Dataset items
---

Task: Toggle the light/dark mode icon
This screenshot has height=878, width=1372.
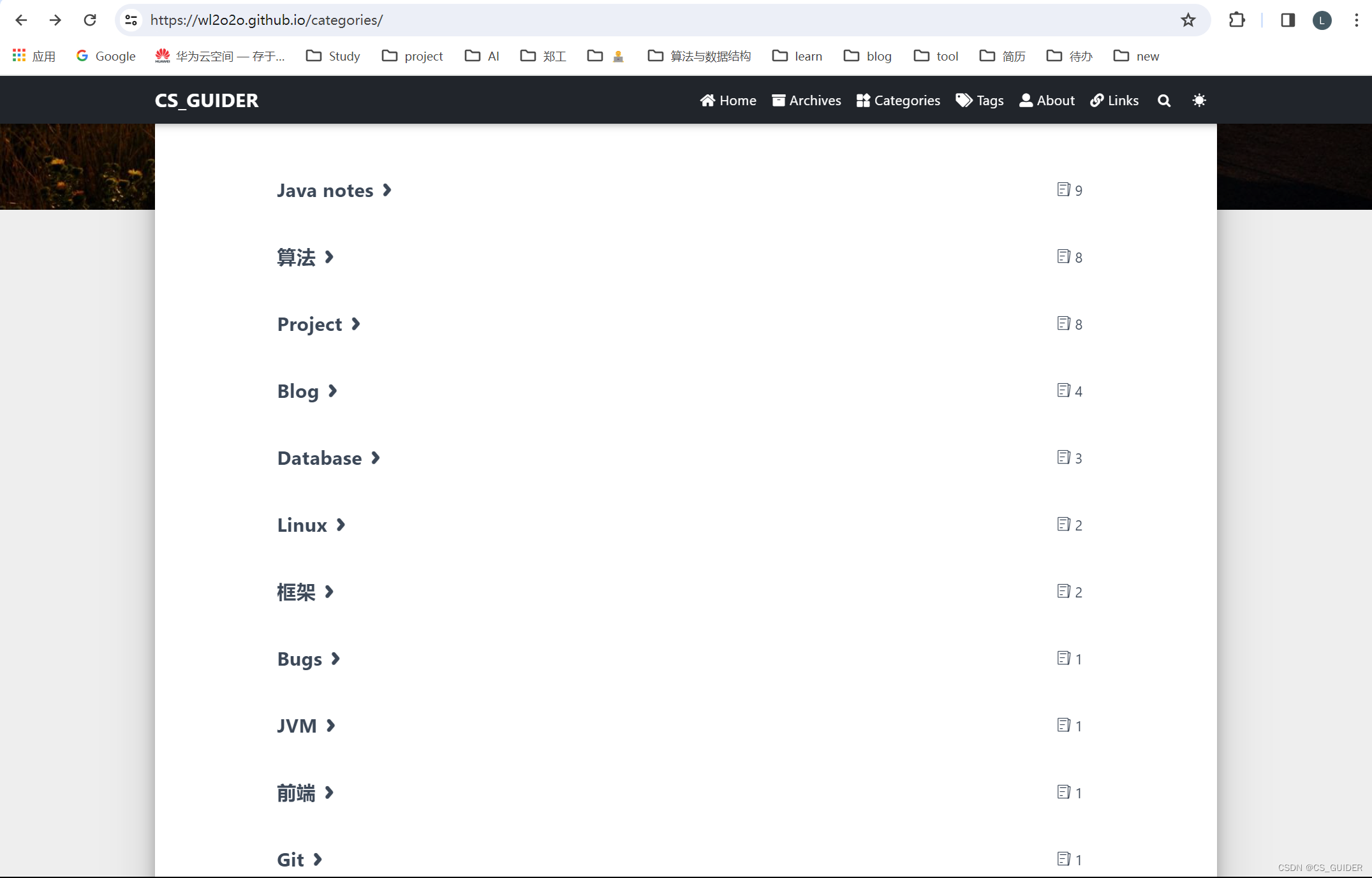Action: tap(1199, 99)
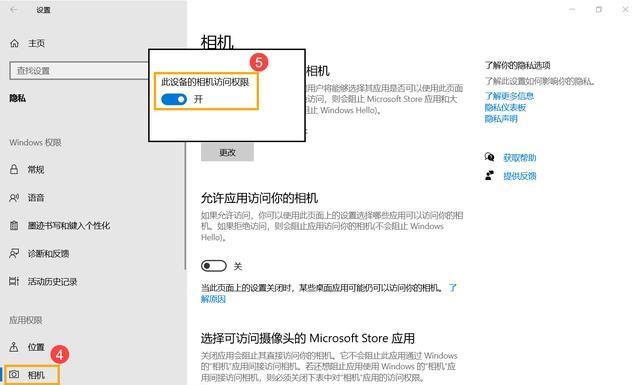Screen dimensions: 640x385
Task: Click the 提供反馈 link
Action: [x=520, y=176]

---

* [WHAT IS BEING ASKED] In your copy, reproduce the data above exactly and skip every picture.

* [TASK RESPONSE]
Task: Toggle the light/dark mode icon
This screenshot has height=878, width=1372.
Action: tap(1199, 99)
Screen dimensions: 640x385
Task: Click the 提供反馈 link
Action: [x=520, y=176]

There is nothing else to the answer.